## Start Source text

# sexless wife help



## sonicdrive (Dec 22, 2012)

hello im a loving husband and father 
first i want to say this before i get thrown under the bus i take care of my family i love them dearly but i cant deal with this any more 

i have been with my wife for 10 yrs in marriage and with 2 yrs dating before 

i have 2 kids that are my life and i love them dearly 

for about 9 yrs our sex life has come to a halt. slowly at first and now none. unless i issue it. in the last 5 yrs she has started it 2 times ...... im sick of it and i have a chance to be with a friend that wants a sex only relationship .... i want this but im in conflict with my morals 

i have given to every request. i have tried every trick in the book to fixing this. she just doesn't want sex and when we do i hate doing it because i fell guilty like i raped her or something. 
and that has never happen before .... 

she has gone to the Dr and the Dr gave her a script but she wont take it ... 


im here in my last ditch effort to find a answer before i make up my mind on the proposal at hand. i love my wife but i don't want this life to keep going this way


----------



## PHTlump (Jun 2, 2010)

First, go to Married Man Sex Life | How to have the marriage you thought you were going to have. By which I mean doing it like rabbits. and read the Primer. It will give you a lot of insight into your wife's motivations.

If your wife's prescription for hormones? Low hormones can be a physical reason for lack of libido. However, if your wife just says she's stressed and he gave her antidepressants, that is unlikely to help much.

## End Source text

- Given exercise -
Echo the part of the forum thread that opens with the words "If your wife's" and closes with "to help much.", without changing a character.

## Start Extracted entries

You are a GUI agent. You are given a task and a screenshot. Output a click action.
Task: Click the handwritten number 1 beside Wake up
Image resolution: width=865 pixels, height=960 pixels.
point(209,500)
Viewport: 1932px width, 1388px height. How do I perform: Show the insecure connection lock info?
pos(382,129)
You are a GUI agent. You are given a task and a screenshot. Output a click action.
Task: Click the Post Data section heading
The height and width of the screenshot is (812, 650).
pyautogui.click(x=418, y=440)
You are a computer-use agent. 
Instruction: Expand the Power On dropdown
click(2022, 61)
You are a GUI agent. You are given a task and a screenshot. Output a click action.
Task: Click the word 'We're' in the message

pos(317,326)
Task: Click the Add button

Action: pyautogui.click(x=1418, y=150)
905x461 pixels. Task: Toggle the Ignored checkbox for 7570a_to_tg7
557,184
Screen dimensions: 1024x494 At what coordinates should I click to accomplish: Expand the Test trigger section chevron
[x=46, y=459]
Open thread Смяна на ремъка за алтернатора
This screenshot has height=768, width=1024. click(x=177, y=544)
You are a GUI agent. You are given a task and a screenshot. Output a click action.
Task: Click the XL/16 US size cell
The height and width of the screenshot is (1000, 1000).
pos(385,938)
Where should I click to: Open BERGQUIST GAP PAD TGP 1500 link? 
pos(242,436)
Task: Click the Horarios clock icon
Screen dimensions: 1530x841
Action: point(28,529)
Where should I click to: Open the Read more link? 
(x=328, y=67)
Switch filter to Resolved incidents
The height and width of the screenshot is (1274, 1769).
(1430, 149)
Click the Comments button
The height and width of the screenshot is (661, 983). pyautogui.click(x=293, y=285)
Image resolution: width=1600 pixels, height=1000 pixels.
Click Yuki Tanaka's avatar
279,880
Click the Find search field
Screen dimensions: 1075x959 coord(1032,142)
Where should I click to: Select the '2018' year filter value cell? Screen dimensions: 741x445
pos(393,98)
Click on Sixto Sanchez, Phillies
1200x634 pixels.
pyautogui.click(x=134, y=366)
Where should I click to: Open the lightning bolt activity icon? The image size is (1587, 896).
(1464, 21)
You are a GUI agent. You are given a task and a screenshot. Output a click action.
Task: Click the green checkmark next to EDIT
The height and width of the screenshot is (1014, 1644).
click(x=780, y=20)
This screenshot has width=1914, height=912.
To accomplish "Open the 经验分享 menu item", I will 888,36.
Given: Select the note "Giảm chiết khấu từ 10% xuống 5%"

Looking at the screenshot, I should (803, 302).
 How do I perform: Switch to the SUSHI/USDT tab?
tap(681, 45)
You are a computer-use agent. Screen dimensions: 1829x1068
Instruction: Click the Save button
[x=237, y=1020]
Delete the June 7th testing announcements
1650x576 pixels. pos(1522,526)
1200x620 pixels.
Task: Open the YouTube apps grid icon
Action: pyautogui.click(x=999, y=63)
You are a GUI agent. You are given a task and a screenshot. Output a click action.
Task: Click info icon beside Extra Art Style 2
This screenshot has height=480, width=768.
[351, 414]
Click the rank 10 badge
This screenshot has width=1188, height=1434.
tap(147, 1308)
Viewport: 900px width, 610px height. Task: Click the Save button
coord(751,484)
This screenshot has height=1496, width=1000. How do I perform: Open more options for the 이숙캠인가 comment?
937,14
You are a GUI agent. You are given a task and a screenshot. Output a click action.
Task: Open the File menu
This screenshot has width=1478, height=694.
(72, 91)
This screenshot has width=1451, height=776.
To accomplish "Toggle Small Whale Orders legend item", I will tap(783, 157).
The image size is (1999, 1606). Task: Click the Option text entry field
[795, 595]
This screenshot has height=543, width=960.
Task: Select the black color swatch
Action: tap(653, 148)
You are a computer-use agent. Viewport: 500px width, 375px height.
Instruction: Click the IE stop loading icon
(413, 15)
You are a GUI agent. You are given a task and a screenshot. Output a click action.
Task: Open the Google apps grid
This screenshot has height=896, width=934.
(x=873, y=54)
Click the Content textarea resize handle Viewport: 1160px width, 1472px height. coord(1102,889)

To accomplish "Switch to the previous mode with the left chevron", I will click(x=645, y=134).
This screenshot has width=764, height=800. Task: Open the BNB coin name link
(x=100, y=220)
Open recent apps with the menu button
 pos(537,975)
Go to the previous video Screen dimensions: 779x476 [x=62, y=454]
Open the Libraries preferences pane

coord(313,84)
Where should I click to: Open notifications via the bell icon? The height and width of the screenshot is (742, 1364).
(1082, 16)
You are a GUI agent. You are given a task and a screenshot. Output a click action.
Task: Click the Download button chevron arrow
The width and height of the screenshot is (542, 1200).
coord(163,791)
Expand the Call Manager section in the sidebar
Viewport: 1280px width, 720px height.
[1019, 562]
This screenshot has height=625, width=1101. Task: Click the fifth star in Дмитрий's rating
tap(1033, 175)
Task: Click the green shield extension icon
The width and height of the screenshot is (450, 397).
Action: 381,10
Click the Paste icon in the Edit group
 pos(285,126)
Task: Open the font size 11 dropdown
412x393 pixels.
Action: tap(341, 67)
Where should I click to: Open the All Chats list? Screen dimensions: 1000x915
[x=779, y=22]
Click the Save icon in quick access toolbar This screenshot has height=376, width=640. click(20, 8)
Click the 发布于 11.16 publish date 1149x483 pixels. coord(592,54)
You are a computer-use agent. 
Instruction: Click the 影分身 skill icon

## End Extracted entries

- Response to this task -
If your wife's prescription for hormones? Low hormones can be a physical reason for lack of libido. However, if your wife just says she's stressed and he gave her antidepressants, that is unlikely to help much.